The Truth About Hitting the Ball Hard

I recently presented evidence that power and contact are independent skills.  An increase in power does not have to come at the cost of contact.  Surely intuition disagrees with these findings and when that happens you should be skeptical. I would be skeptical.

One reason a trade-off between power and contact is intuitive is that we are accustomed to speed-accuracy trade-offs for many everyday actions.  For example, we slow down when we pour a fresh cup of coffee because going too fast is dangerous.  Implicitly, we assume there is a speed-accuracy trade-off when we suggest that hitters can cut down on their swing to achieve more contact. Richard A. Schmidt is like the Bill James of my field — motor behaviour — and in 1979 he and his colleagues published the Theory of Accuracy for Rapid Tasks.  According to Google it has been cited over 1200 times.  While speed-accuracy trade-offs for movement are typical, the theory explains that rapid timing tasks like hitting are an exception to this rule.
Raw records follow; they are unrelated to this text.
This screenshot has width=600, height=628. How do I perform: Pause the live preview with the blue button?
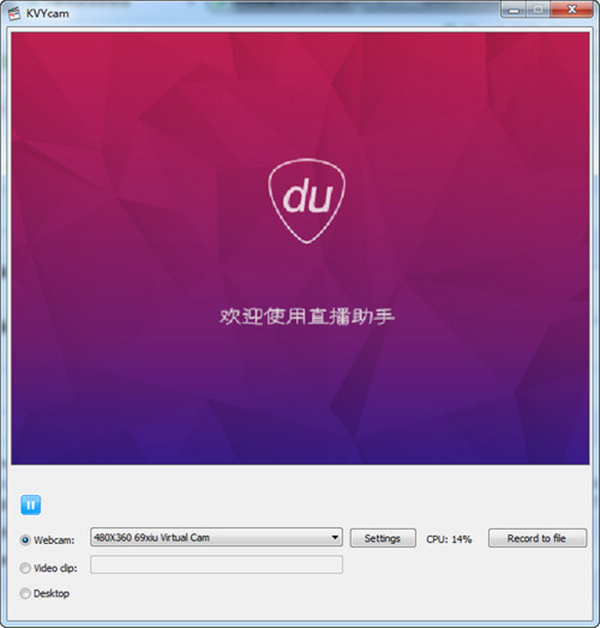tap(30, 506)
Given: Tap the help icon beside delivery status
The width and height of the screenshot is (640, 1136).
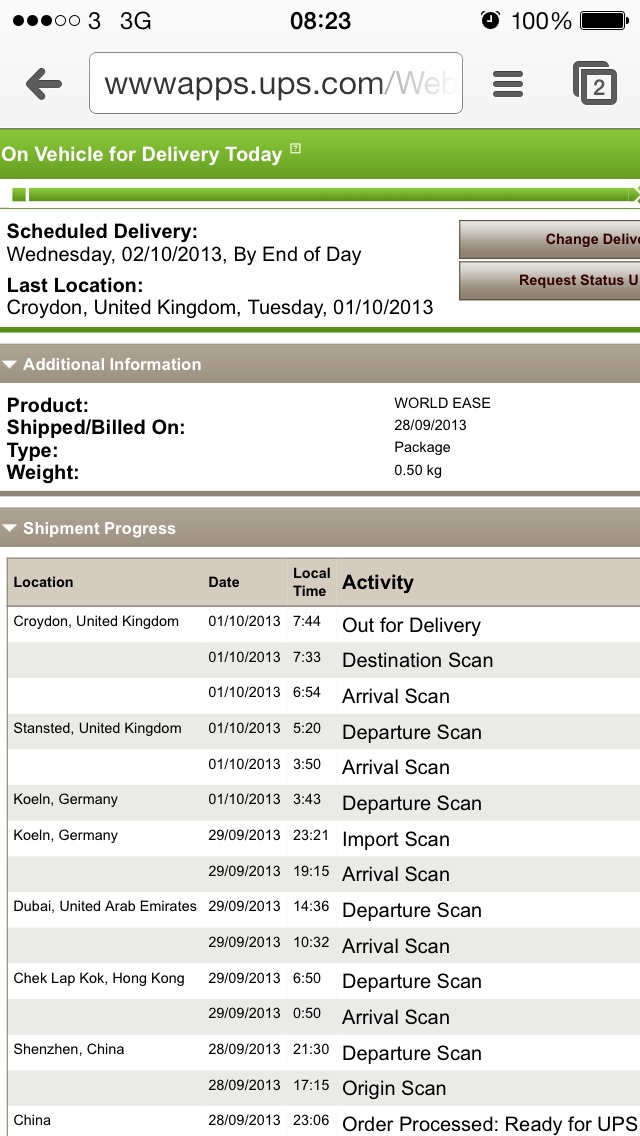Looking at the screenshot, I should pyautogui.click(x=295, y=149).
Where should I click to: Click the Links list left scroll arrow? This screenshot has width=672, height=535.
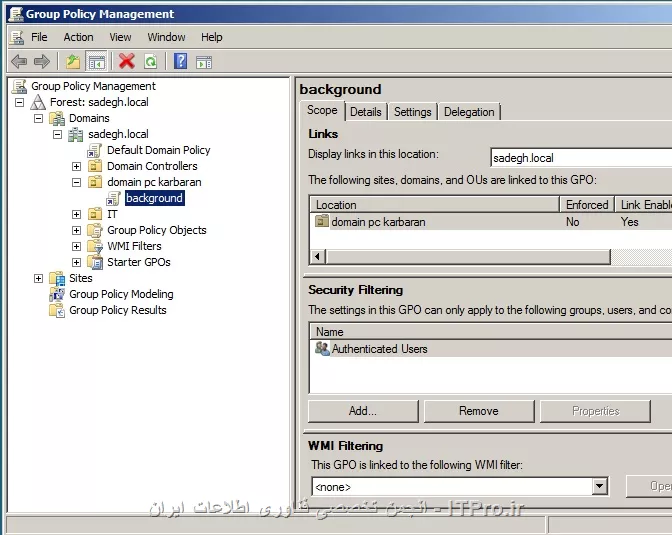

The theory is a dense 46-pager including equations, but I’ll provide a couple critical graphs to illustrate its implications to hitting.  First, Figure 1 presents the results of an experiment that investigated the effect of movement distance and movement time on spatial error.

Spatial error
Figure 1. Spatial error (“We”–deg.) as a function of movement time (MT–msec) and movement distance (A–deg).

The results indicate that movement time, that is, movement speed, had almost no impact on spatial error. You’ll notice that the movement times tested in this experiment are conveniently reflective of a short and a long MLB swing (per Zepp).  The movement distances in the experiment were shorter than a swing, and the task far simpler, but the results are suggestive nonetheless.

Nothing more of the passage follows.